02 December 2010

Virginia: Lost town of Trochenbrod, Dec. 12

Learn about the "lost town" of Trochenbrod with author Avrom Bendavid-Val, at the next meeting of the Jewish Genealogy Society of Greater Washington on Sunday, December 12.

The program begins at 1pm at Beth El Hebrew Congregation, 3830 Seminary Road, Alexandria, Virginia. Members, free; others, $5.

A Washington DC resident, Bendavid-Val's book - "The Heavens are Empty: Discovering the Lost Town of Trochenbrod" - is the result of 12 years of research. He made nine visits to the site where the town once stood and its environs.

It contains first-person accounts, photographs and maps. The focus is on the vibrant town life, not just on its destruction.

Settlement of the village that became Trochenbrod started in the early 1800s in a small clearing in the forest in what is today northwest Ukraine.

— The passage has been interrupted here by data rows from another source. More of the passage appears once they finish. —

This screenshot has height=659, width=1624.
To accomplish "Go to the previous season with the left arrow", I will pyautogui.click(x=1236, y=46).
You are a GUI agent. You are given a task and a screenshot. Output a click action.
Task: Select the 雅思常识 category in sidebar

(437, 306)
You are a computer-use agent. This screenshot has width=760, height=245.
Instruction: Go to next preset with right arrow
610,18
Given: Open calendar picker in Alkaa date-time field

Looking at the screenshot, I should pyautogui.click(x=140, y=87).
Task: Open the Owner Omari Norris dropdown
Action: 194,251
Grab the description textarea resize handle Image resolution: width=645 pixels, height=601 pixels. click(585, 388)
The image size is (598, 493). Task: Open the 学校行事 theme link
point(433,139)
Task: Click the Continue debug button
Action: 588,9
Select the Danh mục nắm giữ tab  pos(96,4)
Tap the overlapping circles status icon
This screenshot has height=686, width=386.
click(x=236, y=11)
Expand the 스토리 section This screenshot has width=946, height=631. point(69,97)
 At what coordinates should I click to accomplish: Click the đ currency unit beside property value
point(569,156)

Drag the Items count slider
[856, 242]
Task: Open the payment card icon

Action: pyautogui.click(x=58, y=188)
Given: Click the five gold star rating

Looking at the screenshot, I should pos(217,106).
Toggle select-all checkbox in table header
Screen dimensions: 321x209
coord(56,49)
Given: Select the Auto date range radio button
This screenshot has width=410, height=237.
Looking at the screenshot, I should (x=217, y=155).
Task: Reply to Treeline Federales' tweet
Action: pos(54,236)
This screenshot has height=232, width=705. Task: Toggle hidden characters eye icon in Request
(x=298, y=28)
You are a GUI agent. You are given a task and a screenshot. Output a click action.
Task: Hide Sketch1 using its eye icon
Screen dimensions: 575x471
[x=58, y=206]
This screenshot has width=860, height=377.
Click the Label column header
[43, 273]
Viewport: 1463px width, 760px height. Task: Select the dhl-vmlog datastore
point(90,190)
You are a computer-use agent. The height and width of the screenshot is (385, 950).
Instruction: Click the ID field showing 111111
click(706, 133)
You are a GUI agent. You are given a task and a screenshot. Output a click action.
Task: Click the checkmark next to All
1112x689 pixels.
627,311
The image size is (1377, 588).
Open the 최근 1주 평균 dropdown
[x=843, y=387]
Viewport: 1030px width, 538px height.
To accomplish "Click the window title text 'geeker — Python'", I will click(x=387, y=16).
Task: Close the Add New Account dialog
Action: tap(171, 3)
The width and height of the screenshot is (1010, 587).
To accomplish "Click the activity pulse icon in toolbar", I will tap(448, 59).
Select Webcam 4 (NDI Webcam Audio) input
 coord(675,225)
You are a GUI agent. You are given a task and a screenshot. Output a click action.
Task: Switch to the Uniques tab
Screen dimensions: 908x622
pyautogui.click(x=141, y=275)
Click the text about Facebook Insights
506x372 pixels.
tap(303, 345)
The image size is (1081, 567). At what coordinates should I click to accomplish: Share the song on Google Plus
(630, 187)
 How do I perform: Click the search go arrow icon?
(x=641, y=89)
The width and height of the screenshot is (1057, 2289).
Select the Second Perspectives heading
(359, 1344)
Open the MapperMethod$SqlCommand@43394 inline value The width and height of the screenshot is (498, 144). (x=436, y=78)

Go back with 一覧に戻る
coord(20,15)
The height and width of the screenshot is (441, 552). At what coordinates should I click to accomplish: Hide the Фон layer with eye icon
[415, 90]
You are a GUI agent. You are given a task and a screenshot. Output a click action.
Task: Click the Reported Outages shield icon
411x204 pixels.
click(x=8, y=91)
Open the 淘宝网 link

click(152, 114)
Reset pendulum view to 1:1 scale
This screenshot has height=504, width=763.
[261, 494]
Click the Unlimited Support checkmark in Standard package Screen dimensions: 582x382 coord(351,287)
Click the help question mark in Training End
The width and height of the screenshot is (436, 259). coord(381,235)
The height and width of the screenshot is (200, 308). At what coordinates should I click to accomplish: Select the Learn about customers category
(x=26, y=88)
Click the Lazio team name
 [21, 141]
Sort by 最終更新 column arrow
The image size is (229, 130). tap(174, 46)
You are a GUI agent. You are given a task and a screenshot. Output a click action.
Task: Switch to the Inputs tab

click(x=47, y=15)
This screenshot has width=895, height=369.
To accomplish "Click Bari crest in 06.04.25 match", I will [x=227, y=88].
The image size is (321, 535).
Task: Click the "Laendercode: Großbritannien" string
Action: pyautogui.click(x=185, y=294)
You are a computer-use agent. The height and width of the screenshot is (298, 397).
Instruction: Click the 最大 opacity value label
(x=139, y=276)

Jews began settling there and farming because under Czarist decrees, only by doing that could they avoid oppressive anti-Jewish laws, including having their sons conscripted to serve in the Russian army until age 45. As Trochenbrod grew to its final population of about 5,000, it became the only free-standing town created, populated, and self-governed entirely by Jews ever to exist outside the biblical Land of Israel.  Trochenbrod became a thriving regional commercial center that had a highly diversified and largely self-sufficient economy.
Trochenbrod was "a magical place,” according to the memoir of one visitor in the 1930s, a feeling echoed by the few Trochenbrod natives who survive. It was the only town to completely and permanently vanish in the Holocaust.  In August and September 1942, Nazis and their helpers murdered the people of Trochenbrod. The town had been created by anti-Semitism and it was destroyed by anti-Semitism. Because there had been none but Jews in Trochenbrod, no one was left there, and all traces of the town soon vanished.
 A book sale and signing will follow his presentation.